中國現代小說流派紛呈,但以內容的繁複和影響的深遠而言,首推現實主義。顧名思義,現實主義——或其別稱寫實主義——以描摹人生,反映現實為目的。這一流派在清末「新小說」時已經是流行話題,五四以後更帶動出文學熱潮。到了三〇年代,現實主義沾染了政治色彩,成為批判當下,鑒照意識形態正確性的法門。現實主義歷來名目繁多,如人道現實主義,批判現實主義,革命現實主義,鄉土現實主義等,不一而足。即使到了二十世紀末,魔幻現實主義、新現實主義等依然是文學創作的焦點。

  傳統中國小說從來不乏寫實模擬的意識和技巧,但是要到二十世紀之交,因為西方論述的引進,「寫實」才形成一種流派,佔取了話語權力。對彼時的知識分子和文人而言,「寫實」相對於蒙昧不義,充滿解放和啟蒙意義,儼然奉了「寫實」之名,真相得以顯現,真情得以流露,真理得以昭彰。而當「寫實」主義在左翼論述里被正名為「現實」主義之際,一種迫切的時間感和意識形態召喚更呼之欲出。

  現實或現實主義因此不只意味單純的觀察生命百態、模擬世路人情而已。比起其它文學流派,現實主義更訴諸書寫形式與情境的自覺,也同時提醒我們所謂現實,其實包括了文學典律的轉換,文化場域的變遷,政治信念、道德信條、審美技巧的取捨,還有更重要的,認識論上對知識和權力,真實和虛構的持續思考辯難。

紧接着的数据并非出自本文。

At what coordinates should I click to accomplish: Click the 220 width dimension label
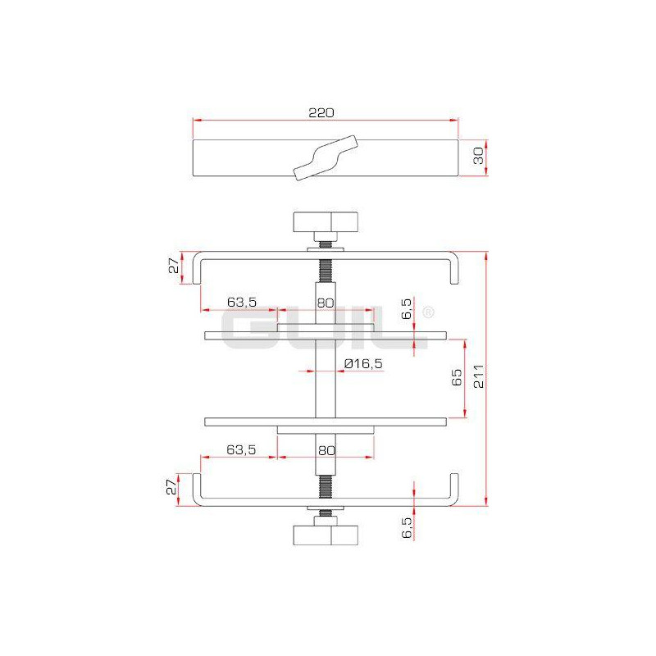[x=321, y=113]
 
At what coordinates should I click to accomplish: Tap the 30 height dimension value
[x=478, y=156]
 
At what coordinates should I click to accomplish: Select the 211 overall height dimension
[x=479, y=376]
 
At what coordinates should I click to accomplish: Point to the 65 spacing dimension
[x=457, y=377]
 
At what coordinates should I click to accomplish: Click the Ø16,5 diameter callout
[x=363, y=363]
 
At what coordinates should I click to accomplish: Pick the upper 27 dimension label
[x=174, y=266]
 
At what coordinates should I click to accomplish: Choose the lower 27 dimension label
[x=171, y=487]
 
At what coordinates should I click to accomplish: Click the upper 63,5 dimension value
[x=242, y=302]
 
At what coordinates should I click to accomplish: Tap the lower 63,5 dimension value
[x=241, y=449]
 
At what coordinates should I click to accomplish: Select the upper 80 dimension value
[x=326, y=303]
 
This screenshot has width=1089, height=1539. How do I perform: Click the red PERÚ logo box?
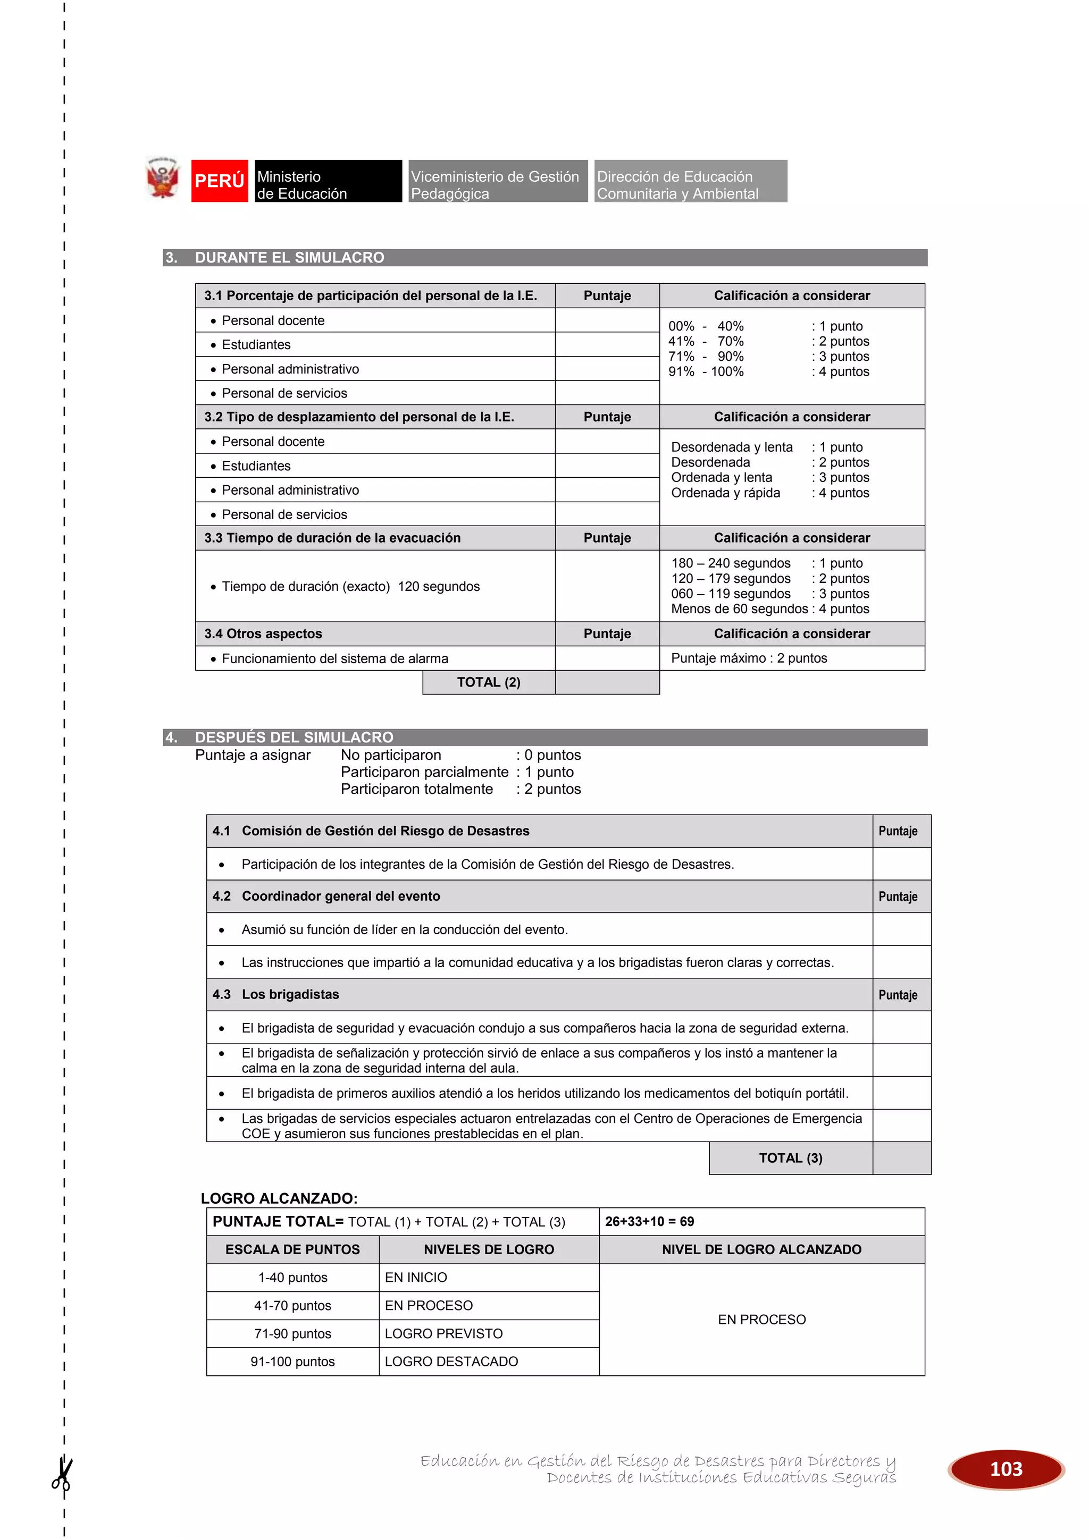point(219,181)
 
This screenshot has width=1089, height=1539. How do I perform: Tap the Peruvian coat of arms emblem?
point(162,179)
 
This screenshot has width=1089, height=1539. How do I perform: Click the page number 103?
point(1006,1469)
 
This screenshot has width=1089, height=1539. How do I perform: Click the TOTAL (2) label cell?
point(488,682)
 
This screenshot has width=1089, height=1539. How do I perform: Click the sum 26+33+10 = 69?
point(649,1221)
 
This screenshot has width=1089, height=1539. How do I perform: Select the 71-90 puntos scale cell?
point(292,1334)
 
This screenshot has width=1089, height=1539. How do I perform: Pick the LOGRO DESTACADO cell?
point(451,1362)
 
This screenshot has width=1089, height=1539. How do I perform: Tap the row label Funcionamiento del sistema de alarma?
point(334,659)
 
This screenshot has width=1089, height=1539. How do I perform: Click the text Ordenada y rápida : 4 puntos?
point(770,493)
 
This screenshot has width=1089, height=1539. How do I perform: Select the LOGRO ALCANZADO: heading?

  我以為一個世紀以來作家和讀者對這些問題的辯證和試驗,足以使現實主義小說成為我們探勘中國現代性的最佳途徑。這裡最大的弔詭正在於小說作為寫實的載體。小說原為虛構,是不必當真的文字書寫。但在現實主義的大纛下,小說赫然成為政教機構爭取發言權力的所在,或個人與社會相互定義、命名的場域。 由此產生的文本內外的互動和抵牾,信仰和禁忌,為一個世紀的文學史鋪陳出一則又一則精心動魄的故事。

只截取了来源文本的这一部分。